**DOCUMENT EXTRACT**
......

L. Fan & Y.Y. Xu, sp. nov. (Figure 6).

Figure 6

Otidea khakicolorata (BJTC FM107) (A) apothecia, (B) ascospores, (C) asci and paraphyses, (D) ectal excipulum in KOH, (E) ectal excipulum in water, (F) basal mycelium, and (G) amber drops on the outermost ectal excipulum cells in Melzer’s reagent. Scale bars: (A) = 0.5 cm, (B) = 10 μm, (C) = 20 μm, (D,E) = 25 μm, (F,G) = 20 μm.

MycoBank: MB843179.

Etymology: khakicolorata, referring to the khaki color of apothecia.

Holotype: China. Shanxi Province, Ningwu County, Guancen Mountain, Dashidong Forest Farm, alt. 2200m, among moss under coniferous forest dominated by Picea wilsonii Mast. and Larix principis-rupprechtii Mayr, 24 August 2017, X.Y. Yan YXY170824 (BJTC FM107).

Saprobic on soil. Apothecia solitary or gregarious in nature, 15–25 mm high, 5–8 mm wide, narrowly long ear-shaped, margin rounded, split, sessile or sub-stipitate. Hymenium surface khaki (#ca9a67) to pale ochre (#c08649) when fresh, yellowish ochre(#e3c57f) when dry, subsmooth. Receptacle surface concolorous with hymenium when fresh, slightly hygrophanous, dark reddish brown (#8c5738) when dry, furfuraceous. Warts absent or very low. Stipe, if present, very short. Basal tomentum and mycelium whitish to grayish whitish (#e7e2d9). Apothecial section 500–800 µm thick. Ectal excipulum of textura angularis, 70–120 µm thick, cells thin walled, brown, 10–25 × 6–20 µm. Medullary excipulum of textura intricata, 250–500 µm thick, hyphae 3.5–8 µm wide, sometimes slightly swollen, thin to slightly thick walled, septate, hyaline to light brown. Subhymenium ca. 60–90 µm thick, visible as a yellowish-brown zone, of densely arranged cylindrical to swollen cells. Paraphyses septate, curved to hooked, of uniform width at the apices, 2.5–3.7 µm wide, without notch. Asci 150–180 × 8.5–11 µm, 8-spored, unitunicate, cylindrical, hyaline, long pedicellate, arising from croziers, non-amyloid, ascospores released from an eccentric split at the apical apex. Ascospores ellipsoid, sometimes slightly inequilateral, with two large guttules, smooth, hyaline, (8.5–) 9–10 (–10.5) × (4.5–) 5–6 (–6.5) µm (Lm × Wm= 9.5 × 5.5 µm, Q= 1.6–1.9, Qm= 1.75, n = 50). Receptacle surface with broadly conical warts, 30–40 µm high, formed by hyphoid hairs, of 2–5 subglobose to elongated cells, constricted at septa, 6–10 µm wide, sometimes with a gelatinous sheath. Resinous exudates abundant on the outer surface, yellow brown to dark brown, partly dissolving into amber drops in MLZ, turning reddish brown to dark reddish brown in KOH. Basal mycelium of 3–5.5 µm wide, septate, hyaline to pale-brown hyphae, unchanged in KOH, smooth or with little resinous exudates on the surface, partly dissolving in MLZ, and partly dissolving and more slowly in KOH.

......

**DATA UNDER STUDY**

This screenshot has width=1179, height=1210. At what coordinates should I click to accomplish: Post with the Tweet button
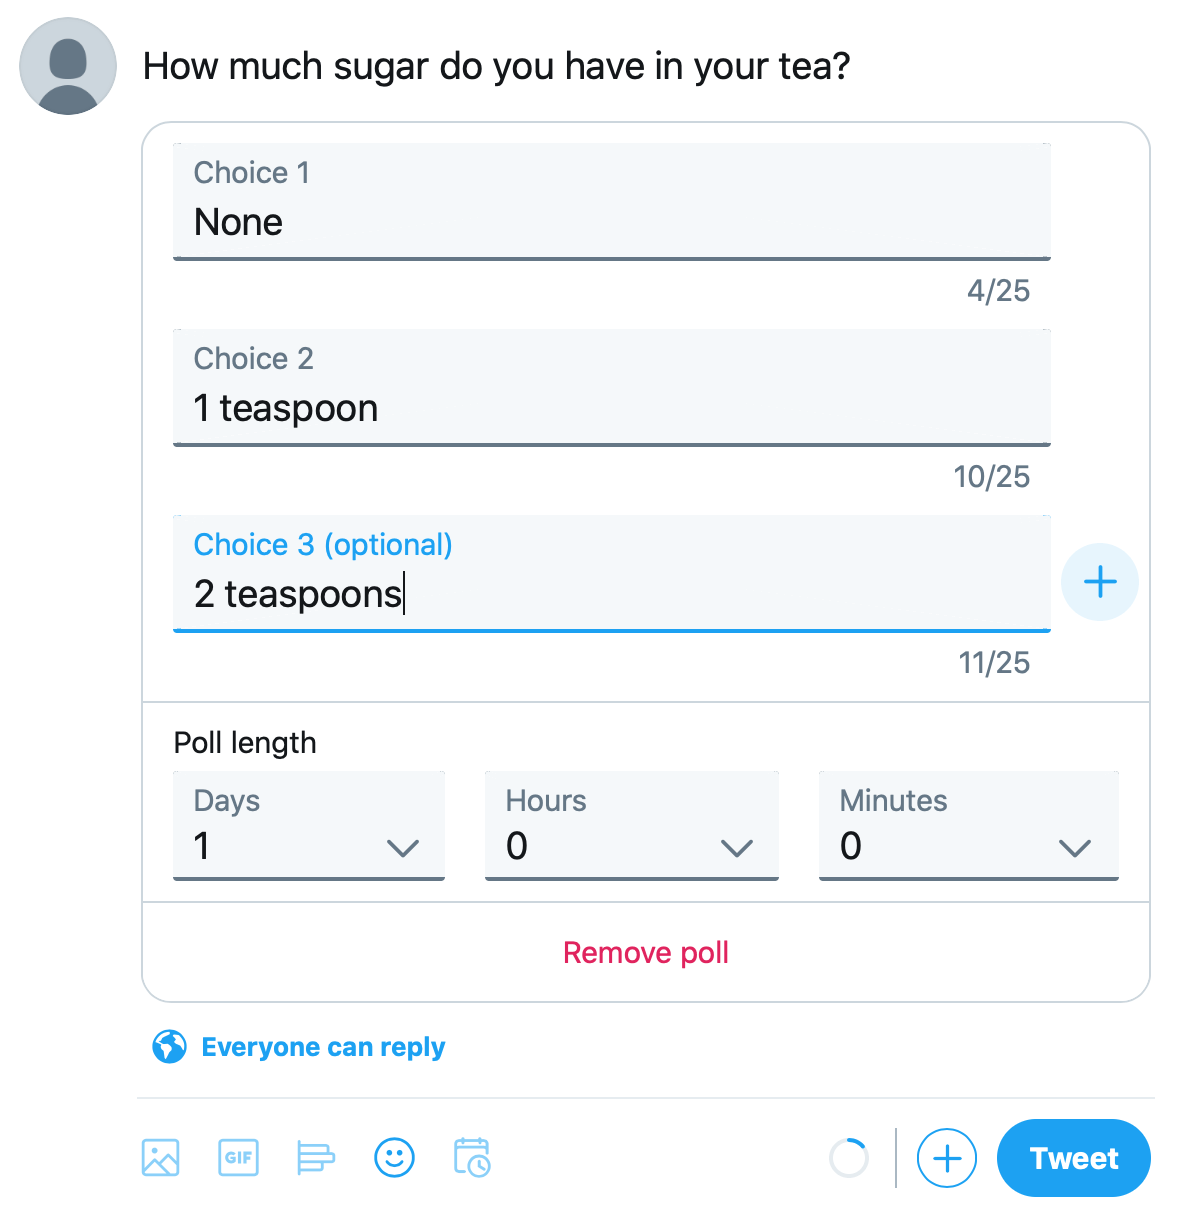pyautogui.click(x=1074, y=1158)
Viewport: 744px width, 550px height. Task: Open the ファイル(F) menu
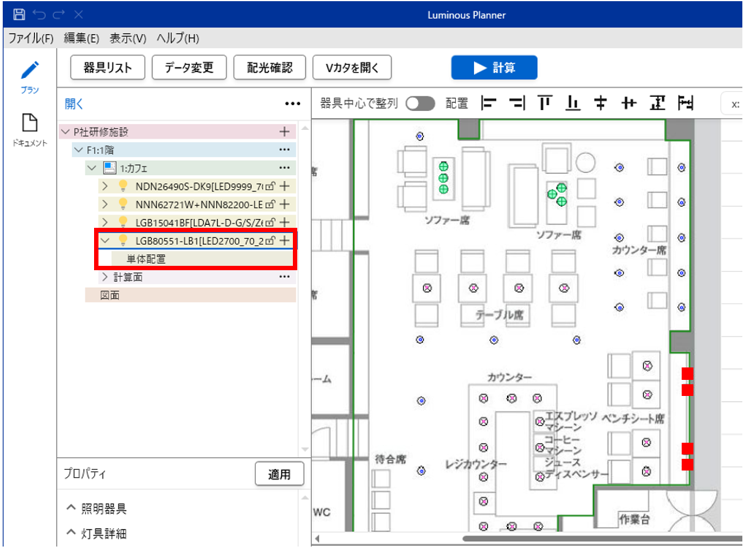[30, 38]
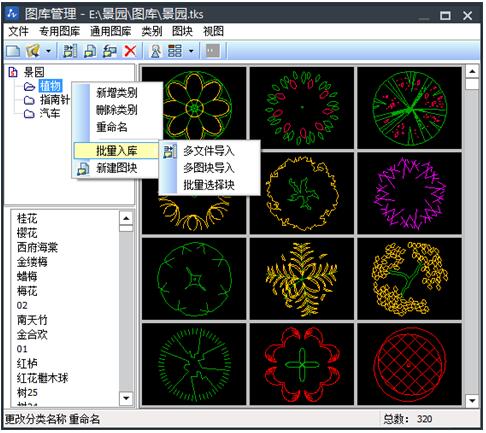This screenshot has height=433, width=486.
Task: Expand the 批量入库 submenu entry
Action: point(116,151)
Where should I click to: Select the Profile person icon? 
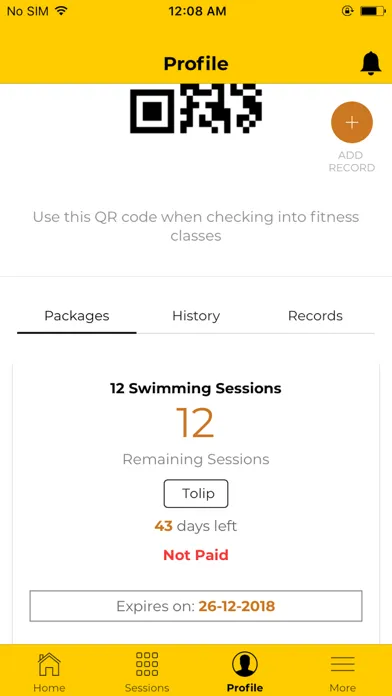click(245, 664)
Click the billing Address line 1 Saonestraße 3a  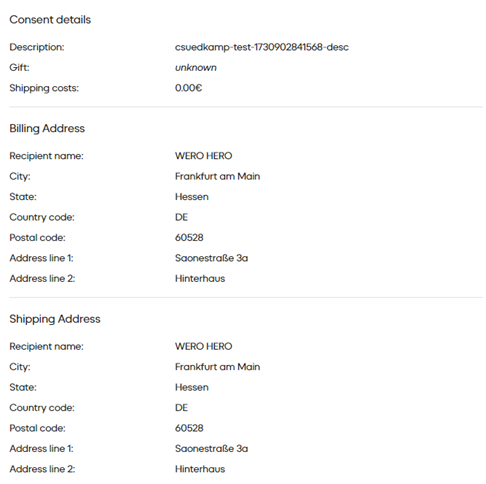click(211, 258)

......

**PROBLEM 1**
In the Otidea khakicolorata description, how thick is the ectal excipulum?
**PROBLEM 2**
Please continue the Otidea khakicolorata description, picking up after its last sentence.
The listing is not needed here.

**RESPONSE 1**
70–120 µm thick.

**RESPONSE 2**
Notes: Otidea khakicolorata is characterized by khaki to pale-ochre, long, narrowly ear-shaped apothecia, small ascospores and resinous exudates on the ectal excipulum turning reddish brown in KOH. Otidea nannfeldtii and O. khakicolorata share similar apothecia shape and the reaction of the resinous exudate in the ectal excipulum and basal mycelium in MLZ and KOH, but O. nannfeldtii can be distinguished by an ochre to orangish-ochre hymenium surface with pink tones, higher warts (45–85 µm) on the apothecial outer surface, medullary excipulum of textura intricata differentiated into two parts, and relatively bigger ascospores ((9–) 9.5–10.5 (–11.5) × 5.5–6.5 (–7) µm). Otidea khakicolorata is phylogenetically close to O. nannfeldtii; however, they are separated by a low support value (Figure 1 and Figure 2). DNA analyses showed that O. khakicolorata shared less than 91% similarity in ITS sequence with O. nannfeldtii.

L. Fan & Y.Y. Xu, sp. nov. (Figure 7).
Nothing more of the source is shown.